Stochastic Radio Interferometric Positioning in the 2.4 GHz Range

This paper presents a novel Radio Interferometric Positioning System (RIPS), which we call Stochastic RIPS (SRIPS). Although RIPS provides centimeter accuracy, it is still not widely adopted due to (1) the limited set of suitable radio platforms and (2) the relatively long measurement and calibration times. SRIPS overcomes these practical limitations by (1) omitting the calibration phase of the existing RIPS and by (2) applying a novel positioning algorithm. SRIPS exploits the phenomenon of the small but stable difference between two transmitted frequencies that often exists when two radios are tuned to the same frequency. We obtain an experimental measure for this stability.

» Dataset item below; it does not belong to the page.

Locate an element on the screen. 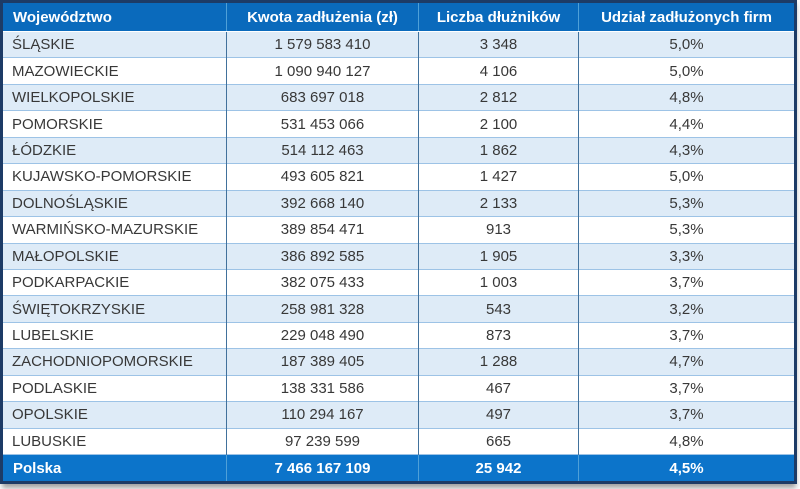  table-row: MAZOWIECKIE 1 090 940 127 4 106 5,0% is located at coordinates (398, 71).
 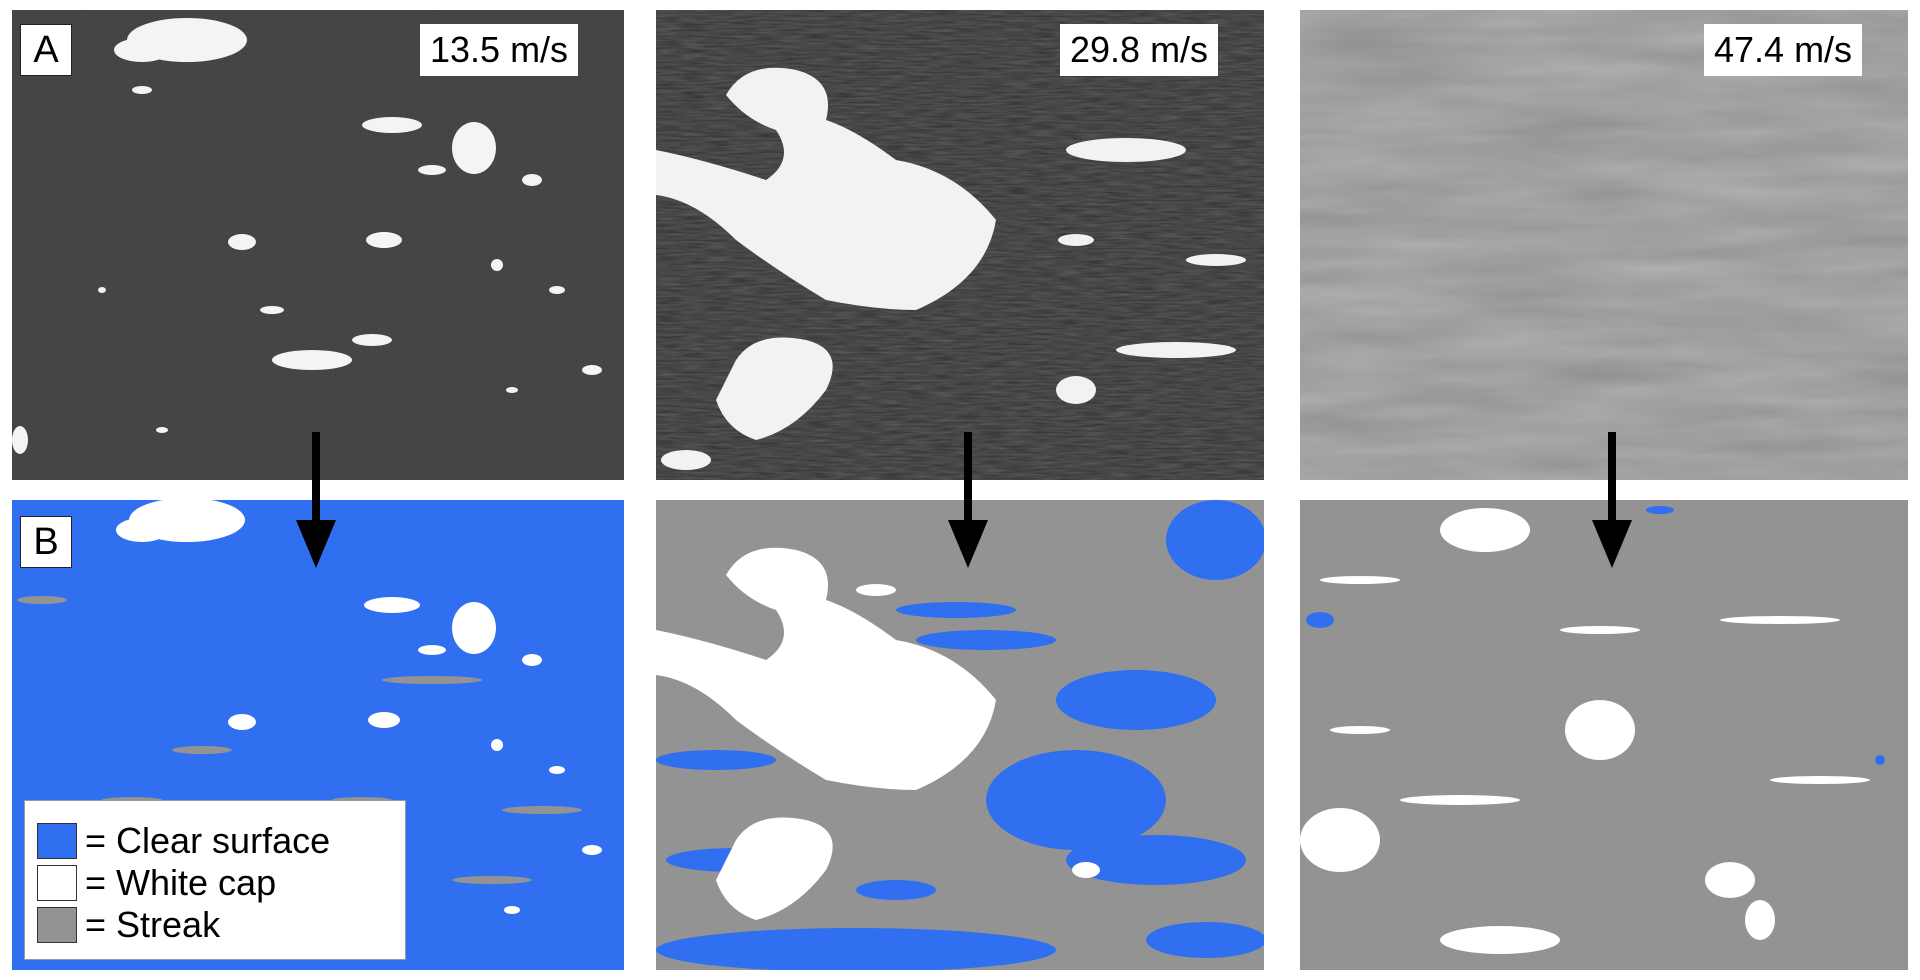 I want to click on panel-label-a: A, so click(x=46, y=50).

This approach enables the implementation of RIPS on commonly available radio platforms, such as the CC2430, because fine-tuning in small steps relative to the beat frequencies for calibration is not required. In addition, we show that SRIPS calculates the position that provides the best fit to the set of measurements, given the underlying statistical and propagation models. Therefore, SRIPS converges more accurately to the true locations in a variety of situations of practical interest. Experiments in a 20x20m2 set-up verify this and show that our SRIPS CC2430 implementation reduces the number of required measurements by a factor of three, and it reduces the measurement time to less than 0.1 seconds, while providing accuracy similar to that of the existing RIPS implementation on the CC1000 platform, which requires seconds.